"""

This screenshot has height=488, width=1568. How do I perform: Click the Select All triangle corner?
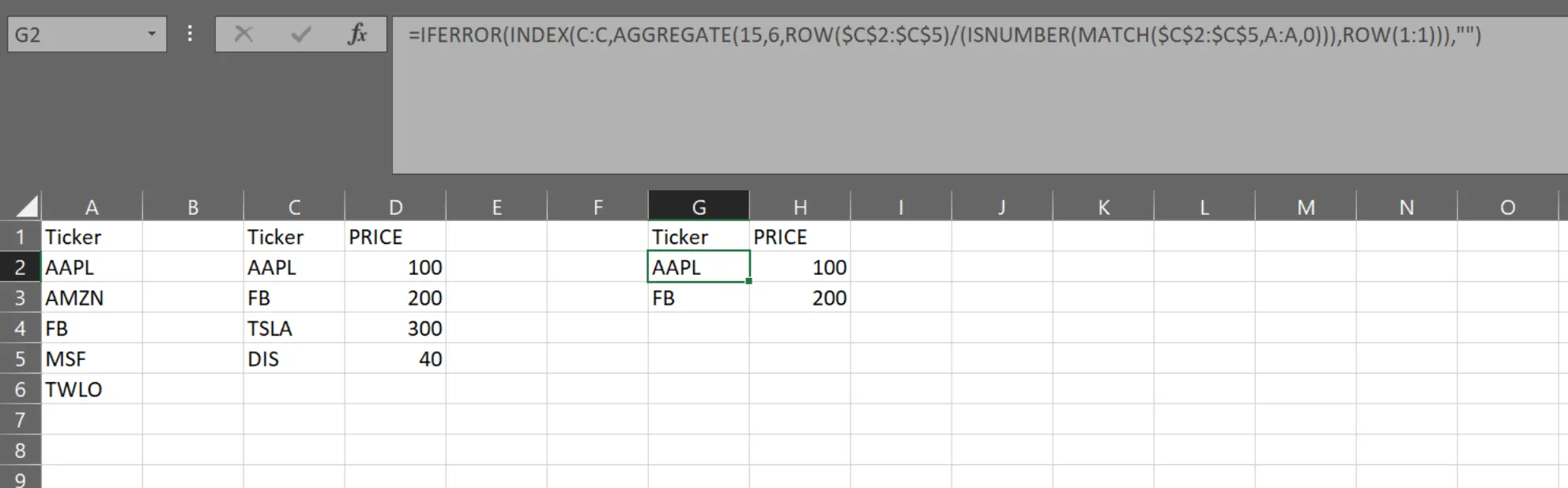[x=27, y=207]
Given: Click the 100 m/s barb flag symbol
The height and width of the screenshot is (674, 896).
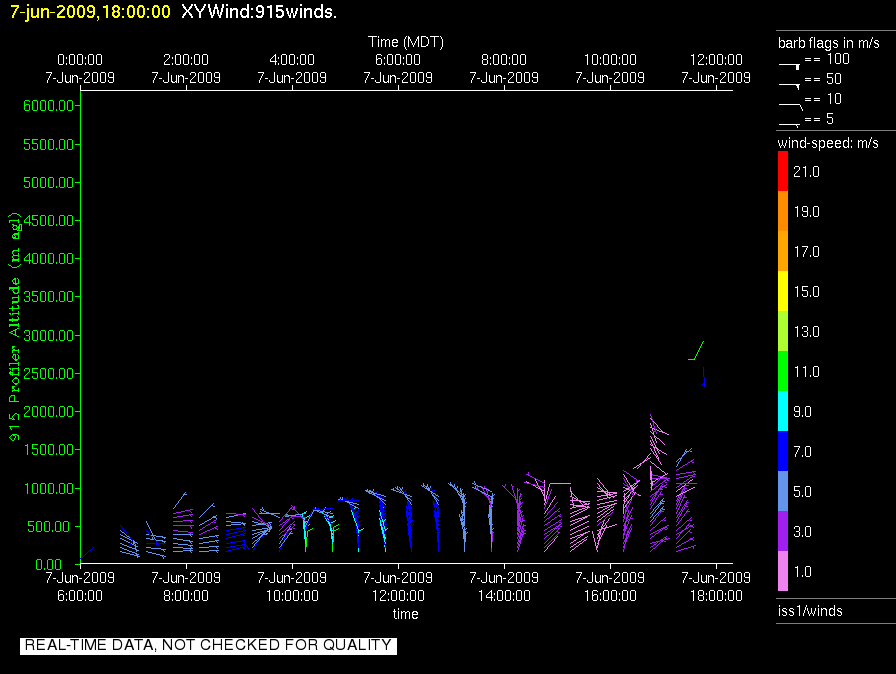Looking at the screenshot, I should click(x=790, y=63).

"""

• _Description of the task_:
Should a record include a picture, omit it from your copy and return the rest unchanged.

• _Response below_:
This screenshot has height=488, width=1568. How do I perform: Click the Select All triangle corner?
[x=27, y=207]
Given: Click the 100 m/s barb flag symbol
The height and width of the screenshot is (674, 896).
Looking at the screenshot, I should click(x=790, y=63).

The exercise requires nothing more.